Please write out every line of the records below word for word, leaving out the pictures.

§

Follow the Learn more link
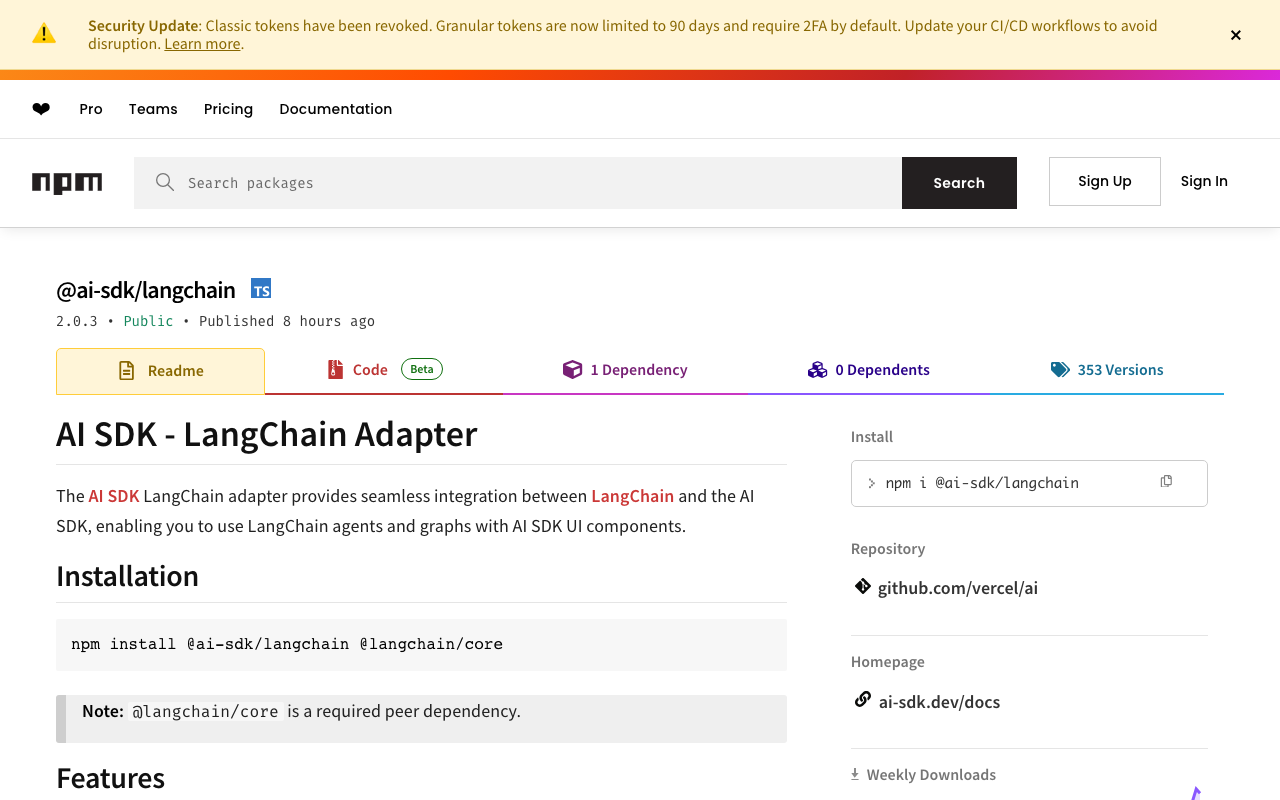Screen dimensions: 1280x800 [x=202, y=44]
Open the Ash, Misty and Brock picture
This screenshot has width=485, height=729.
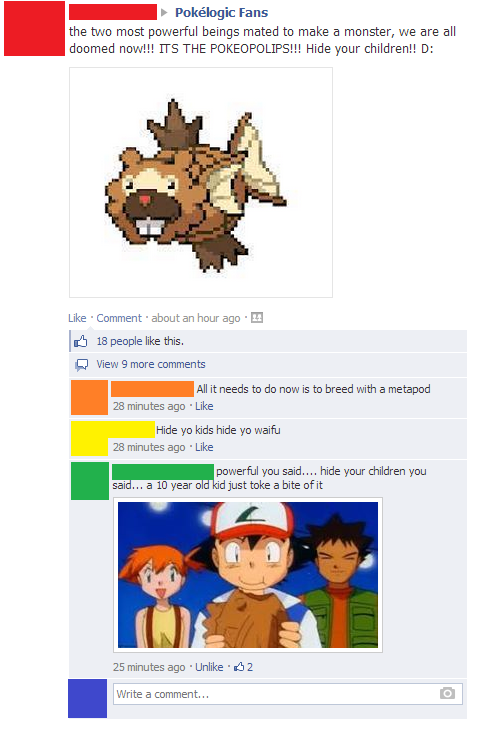248,575
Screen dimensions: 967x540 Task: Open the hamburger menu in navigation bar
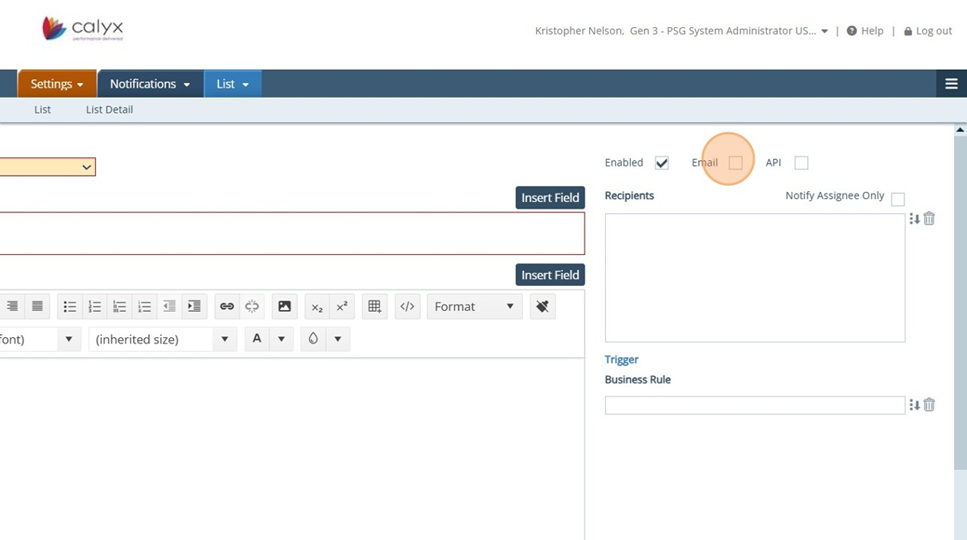click(x=951, y=84)
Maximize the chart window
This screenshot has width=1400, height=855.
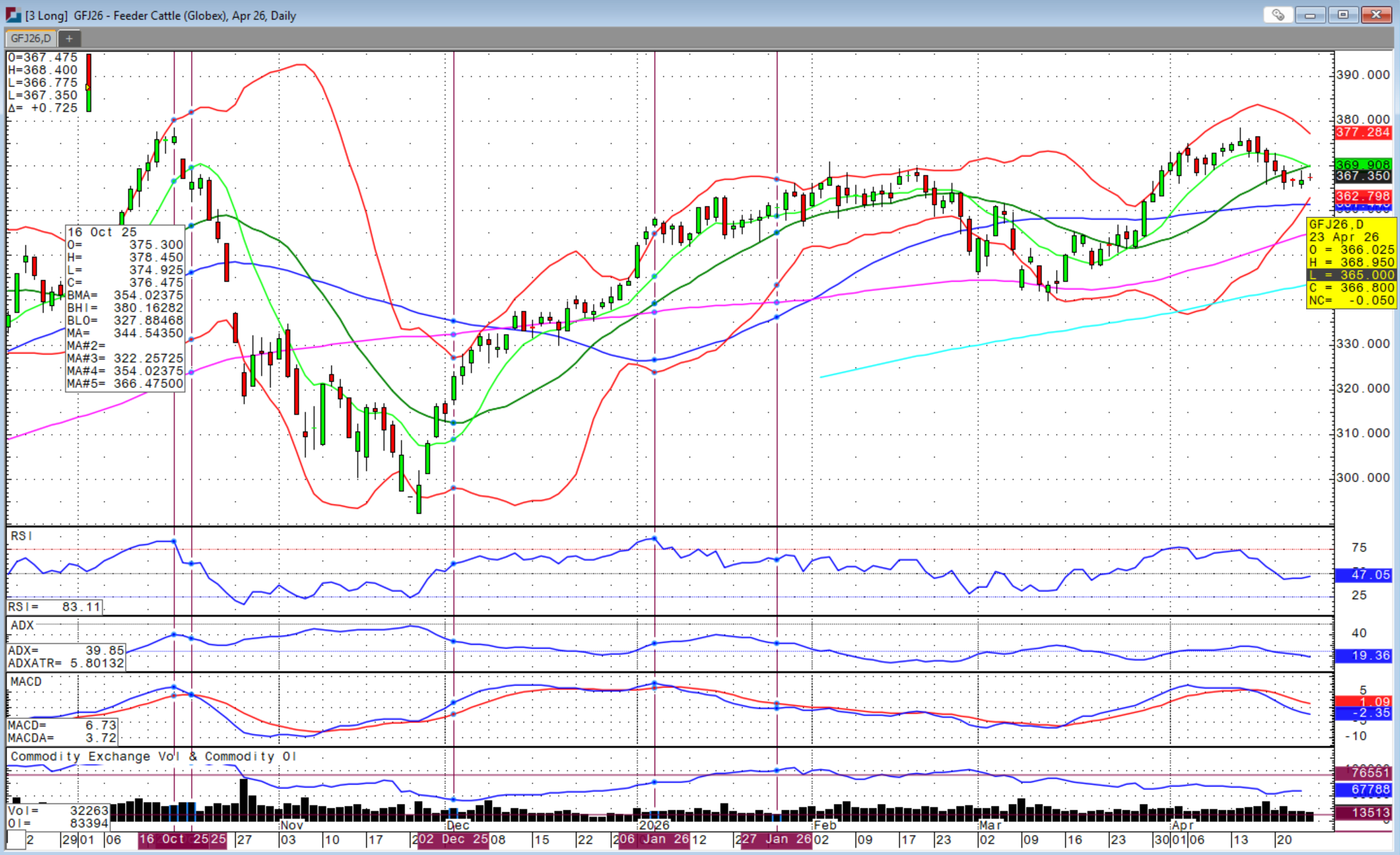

§

Solution:
Follow the Learn more link
Screen dimensions: 1280x800 [x=202, y=44]
Open the Ash, Misty and Brock picture
This screenshot has width=485, height=729.
248,575
Screen dimensions: 967x540 Task: Open the hamburger menu in navigation bar
click(x=951, y=84)
Maximize the chart window
This screenshot has width=1400, height=855.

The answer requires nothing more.